10

La actuación de Europa en la tragedia de Ucrania

BERLÍN – La estrategia política en grande y la experiencia cotidiana con frecuencia tienen mucho en común. Quien pruebe, por ejemplo, a tragarse un salami entero probablemente acabará muriendo de asfixia. En el mundo de la alta política, el comportamiento no es diferente: se corta en rajas el salami antes de consumirlo. Si no se puede alcanzar un objetivo inmediatamente, se hace una aproximación paciente, paso a paso.

Actualmente, el Kremlin está recurriendo a esa “táctica del salami” con Ucrania. Ante nuestros ojos está desarrollándose una tragedia en varios actos en la que los intérpretes y sus fines están claros. Lo que no se sabe es cuántos más actos tendrá ese triste espectáculo político y, por tanto, cuándo –y cómo– acabará.

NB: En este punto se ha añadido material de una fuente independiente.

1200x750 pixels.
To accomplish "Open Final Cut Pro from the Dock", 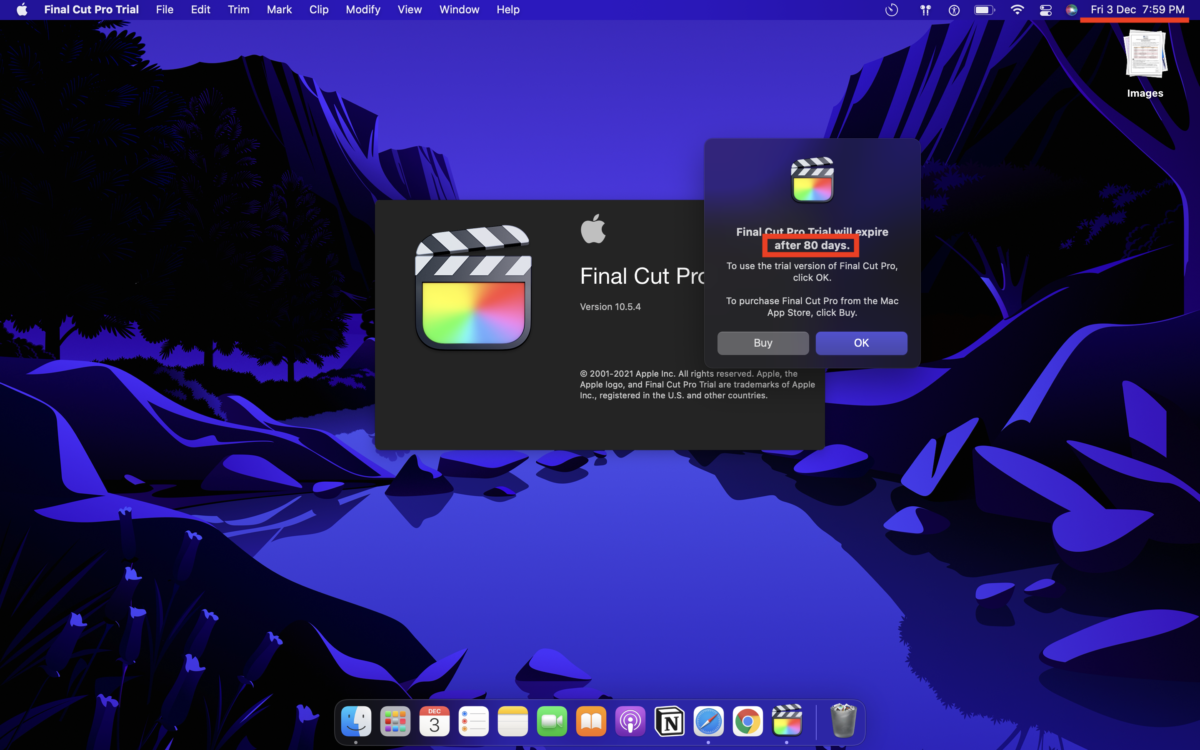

El primer acto comenzó en el otoño de 2013, cuando el entonces Presidente Viktor Yanukóvich engañó a la Unión Europea y a sus dirigentes al negarse a firmar un acuerdo de asociación preparado desde hacía mucho. En cambio, optó por hacer entrar a Ucrania en una unión aduanera con Rusia, a cambio de un montón de liquidez y petróleo y gas baratos. El Presidente de Rusia, Vladimir Putin, parecía haber logrado su objetivo político, a saber, devolver a Ucrania, que había estado derivando hacia Europa durante todo el período postsoviético, firmemente a la esfera de influencia del Kremlin.

El segundo acto fue interpretado por el pueblo ucraniano, que en el oeste del país y en la plaza Maidan de Kiev se rebeló contra el empeño de Yanukóvich de alinear a su país más estrechamente con Rusia. Después de tres meses de protestas, el levantamiento acabó en el derrocamiento de Yanukóvich, lo que descarriló temporalmente el plan de Putin de convertir a Ucrania en su vasalla pacíficamente. No fueron la OTAN ni la UE ni los Estados Unidos quienes actuaron para bloquear la desviación de Ucrania hacia el Este. Yanukóvich fue expulsado del poder por una importante mayoría de los propios ucranianos.